25 Aug FANTASIA FESTIVAL REVIEW – ‘Crazy Samurai Musashi’ is a dazzling achievement that’s ambition is bigger than its execution
From 1917 to Birdman, the device of presenting a film as one continuous shot is a daring challenge for any filmmaker. Whether you consider it a cheap “gimmick” or an impressive conceit is entirely up to you. Our brains may have a tendency to spend much of the film attempting to ascertain where cuts were seamlessly blended together, which can tend to pull you out of the film. It’s a risky venture and one that doesn’t always dazzle like those that have captured Oscar glory.
When a film is pitched as “400 vs. 1 in a single take,” you best make sure you have a damn solid actor who can pull off such a feat.
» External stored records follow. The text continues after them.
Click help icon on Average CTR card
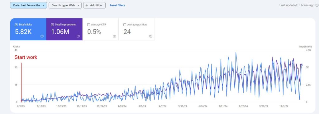 coord(114,36)
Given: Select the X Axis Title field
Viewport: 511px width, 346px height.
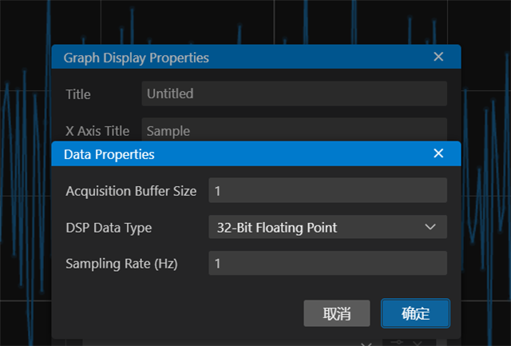Looking at the screenshot, I should (x=294, y=129).
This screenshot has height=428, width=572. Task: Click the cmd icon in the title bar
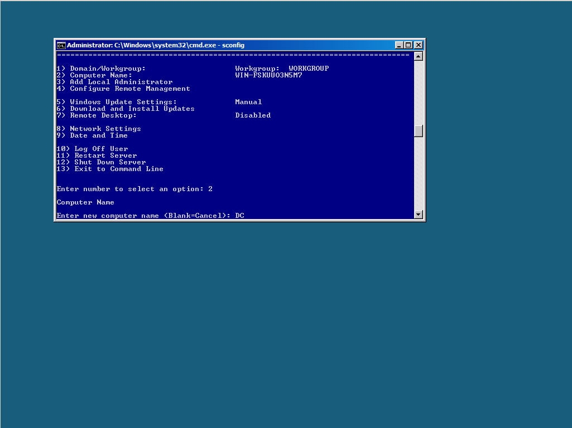pos(61,45)
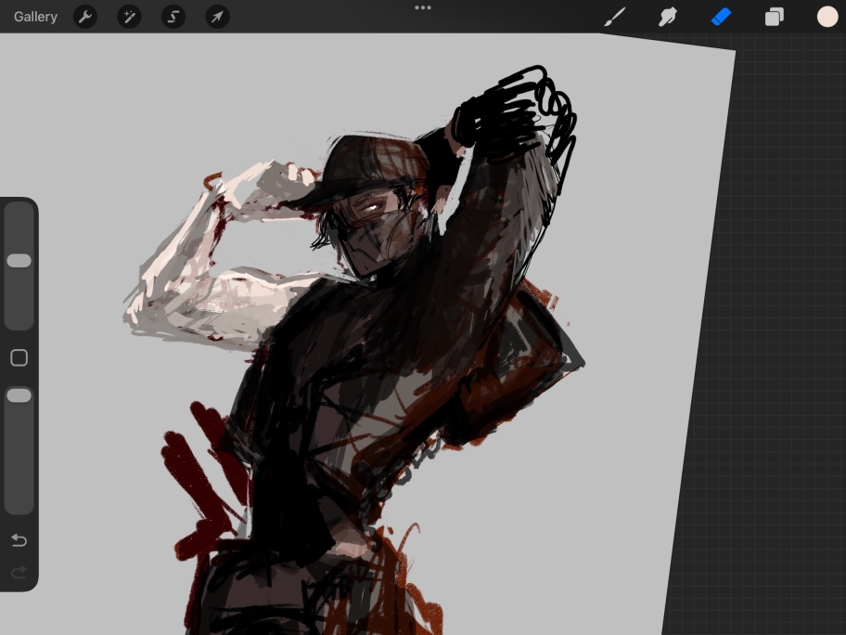This screenshot has height=635, width=846.
Task: Click the brush size slider handle
Action: [x=19, y=261]
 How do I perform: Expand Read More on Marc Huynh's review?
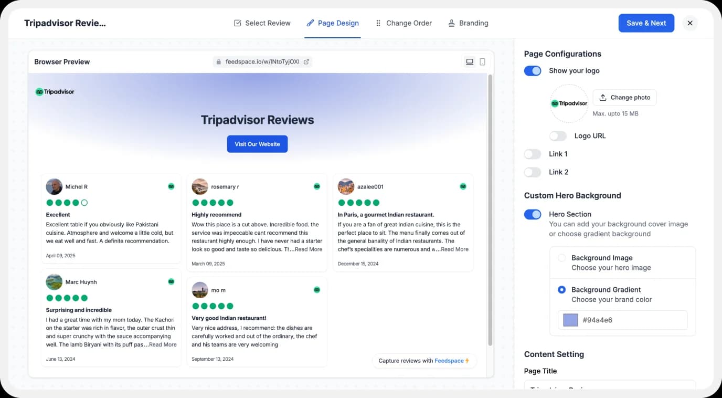click(163, 345)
That’s the tagline for director Yûji Shimomura’s martial arts epic Crazy Samurai Musashi, a dazzling achievement that’s ambition is bigger than its execution. While it’s impossible not to admire what Shimomura has constructed and is elevated by a lead performer up to the challenge, the repetitive nature of this unique concept damages a final product that forgets a narrative is still needed to keep your interest.
Beginning with a brief prologue, Crazy Samurai Musashi tells of the Yoshioka clan whose two leaders have been slain, leaving a young child as the default new leader. If he too is assassinated, the clan will fall. To avenge their fallen clansmen and save the Yoshioka from collapse, an army of 588 samurai and mercenaries is hired to kill the man responsible for the death of the Yoshioka leaders; legendary Japanese samurai Miyamoto Musashi (Tak Sakaguchi).
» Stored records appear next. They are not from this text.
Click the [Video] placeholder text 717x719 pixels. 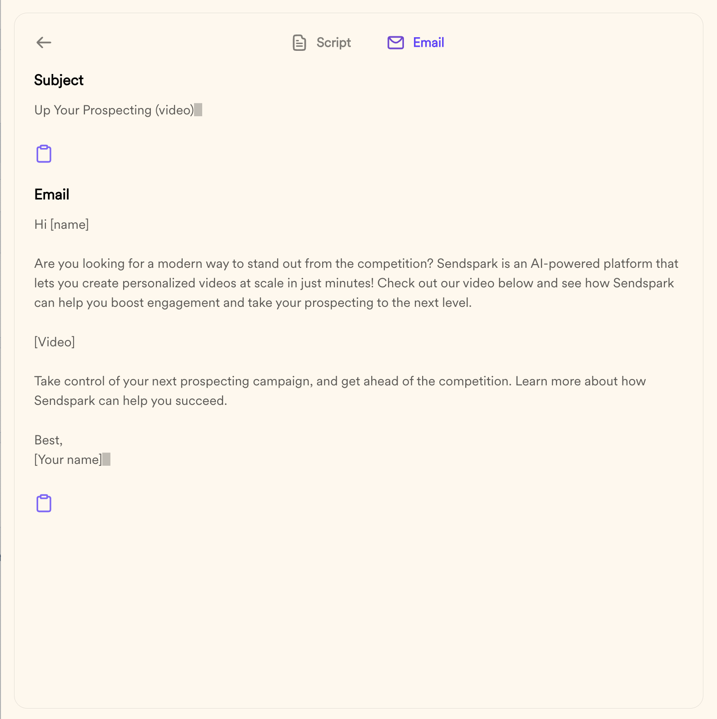click(x=55, y=342)
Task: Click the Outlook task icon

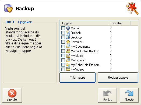Action: 68,33
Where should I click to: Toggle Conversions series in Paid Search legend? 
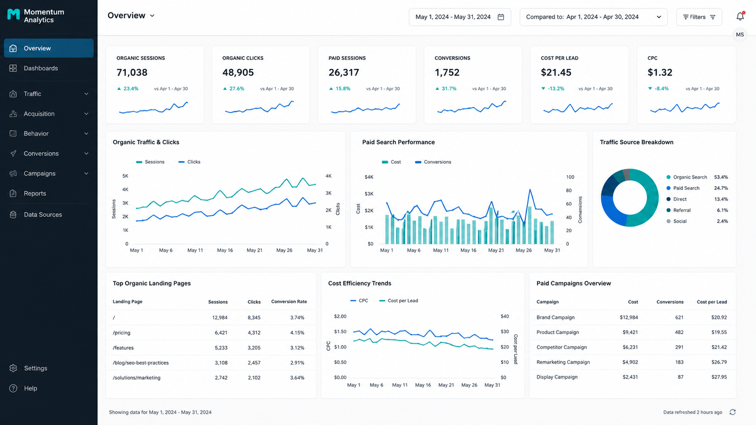point(433,162)
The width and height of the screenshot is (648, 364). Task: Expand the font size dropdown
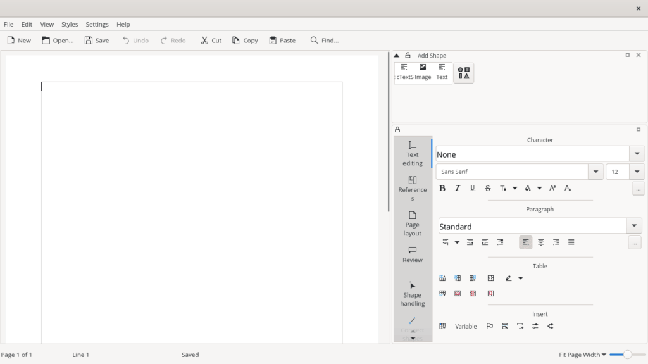pyautogui.click(x=637, y=172)
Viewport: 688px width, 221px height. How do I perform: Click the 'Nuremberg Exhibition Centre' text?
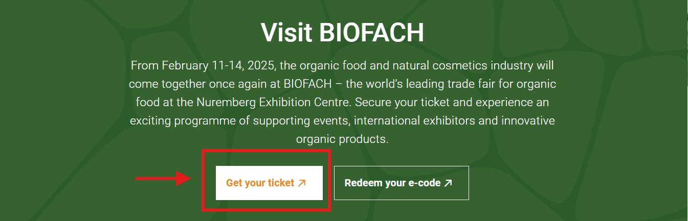coord(273,102)
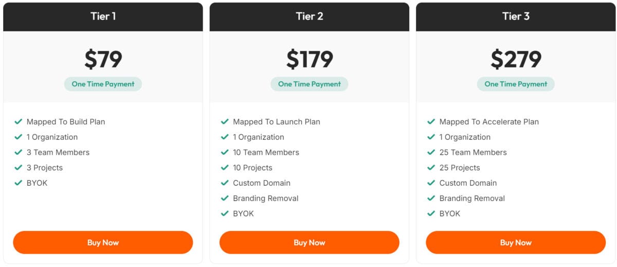Click Tier 1 BYOK feature text
The image size is (617, 267).
tap(37, 183)
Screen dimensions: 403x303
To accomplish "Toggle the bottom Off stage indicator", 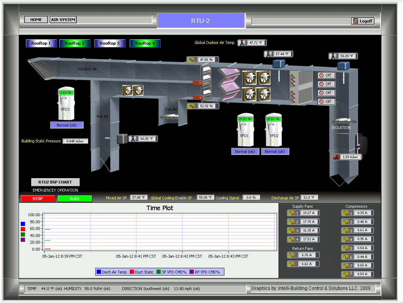I will [326, 102].
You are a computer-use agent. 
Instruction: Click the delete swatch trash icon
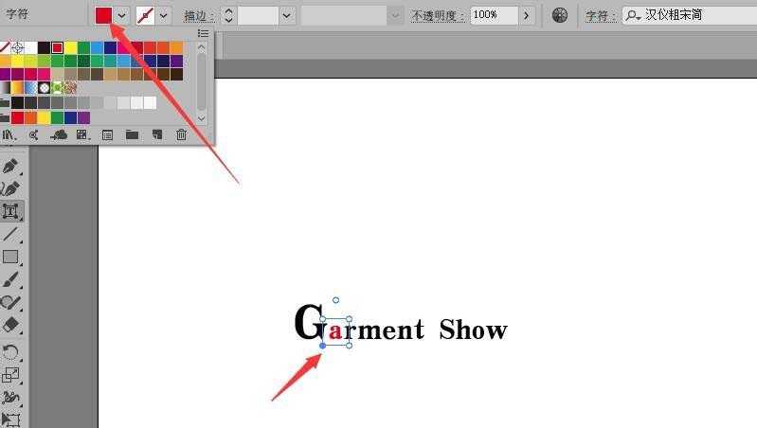pos(181,134)
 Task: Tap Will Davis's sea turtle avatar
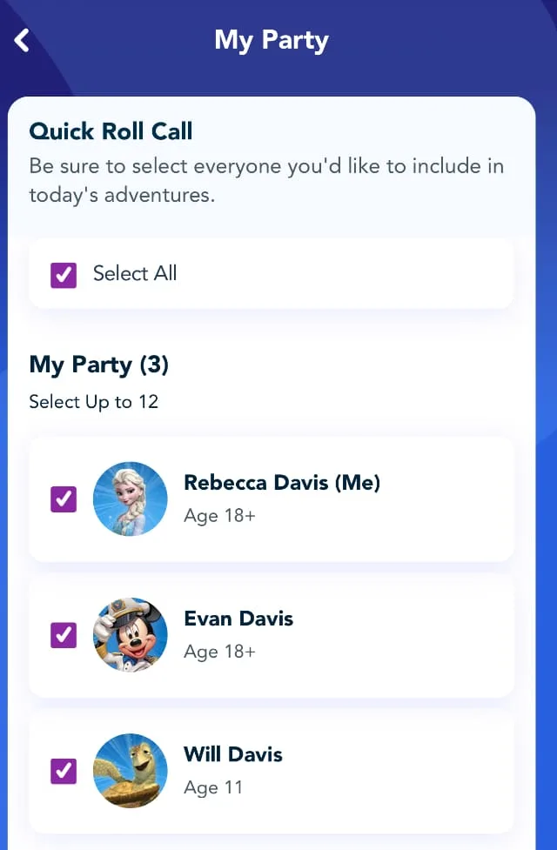131,771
While Musashi arrives expecting a fair one-on-one duel, he is soon confronted by an ambush from the entire company in the tight confines of the woods outside the Ichijō-ji Temple on the outskirts of Kyoto. With the swarm fueled by their quest for vengeance, it seems the legend of Musashi is about to come to an end. However, the group quickly begin to realise Musashi’s unmatched talent with a blade is equally up to the task of despatching every last one of them.
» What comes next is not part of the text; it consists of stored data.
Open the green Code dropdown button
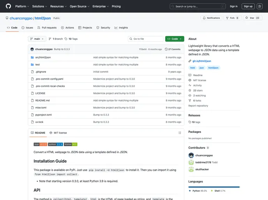 (174, 39)
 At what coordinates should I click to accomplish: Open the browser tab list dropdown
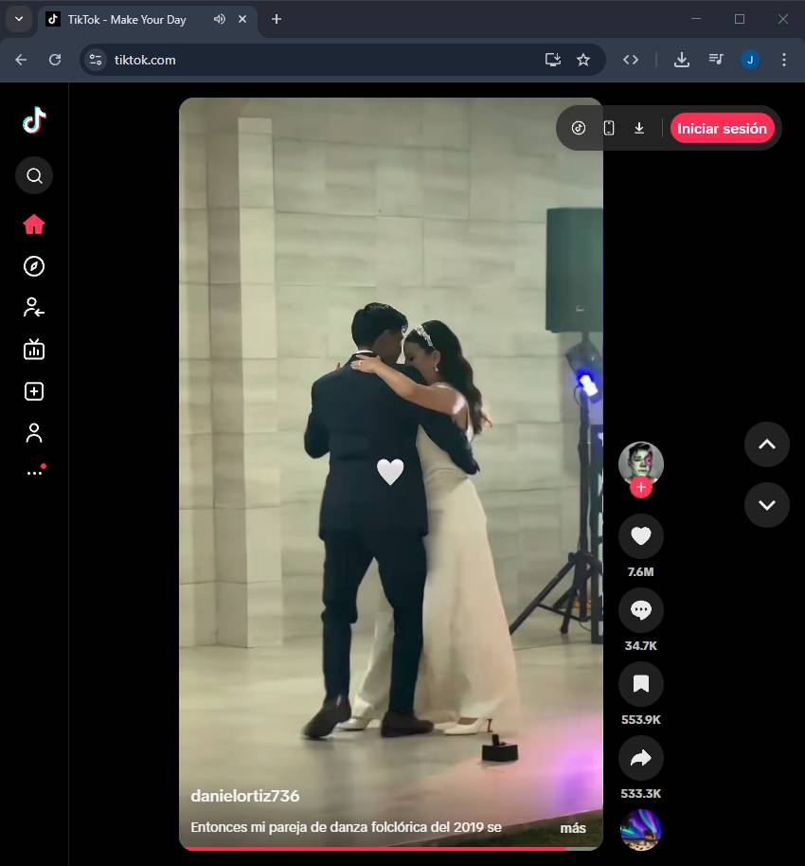pos(18,19)
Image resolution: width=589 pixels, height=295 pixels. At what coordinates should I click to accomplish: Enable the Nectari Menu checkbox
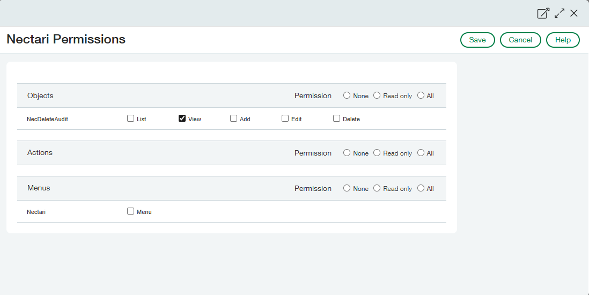(131, 211)
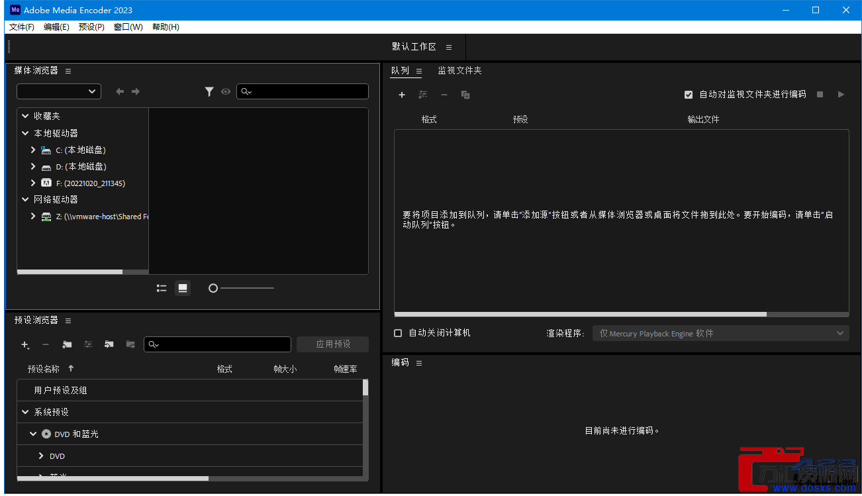This screenshot has width=862, height=496.
Task: Switch to the 监视文件夹 tab
Action: [x=459, y=70]
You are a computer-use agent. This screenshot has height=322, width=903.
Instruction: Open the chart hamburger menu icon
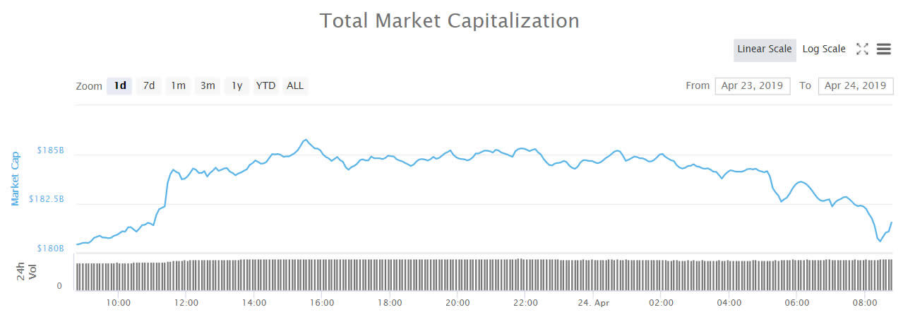[x=883, y=49]
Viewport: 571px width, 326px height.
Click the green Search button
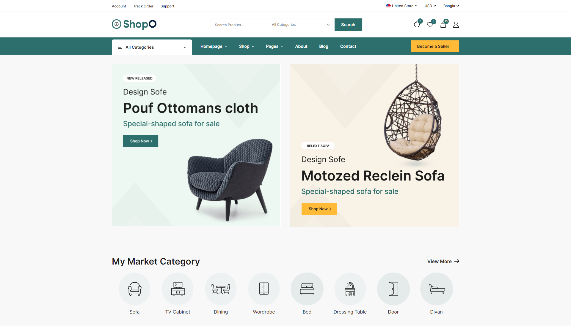pos(348,25)
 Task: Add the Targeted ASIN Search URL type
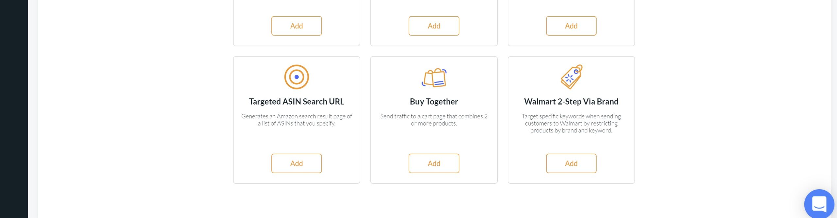tap(296, 163)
What follows is an uninterrupted, one-take 77-minute sequence featuring Mushashi attacking, duelling, and defeating literally hundreds of hapless opponents in a recreation of the most famous battle of the samurai’s life. To craft the sequence in one single shot is a miraculous feat deserving of high praise. As you would expect, Shimomura litters his cinematic event with all the swashbuckling sword fighting and bloody death scenes fans of this style of cinema will be clamouring for.
It’s a staggering physical endurance test for the 45-year-old Sakaguchi, who barely takes a break over the entire 77 minutes. Shimomura keeps the camera tightly on his star throughout the entire sequence, with cinematographer Yasutaka Nagano often pushing in for tight close-ups to intimately capture the toll of an actor being pushed to his absolute limits. Whether it’s acting or genuine exhaustion, Shimomura looks absolutely spent by the end of this film, courtesy of one of the most physically demanding performances you’re ever likely to see.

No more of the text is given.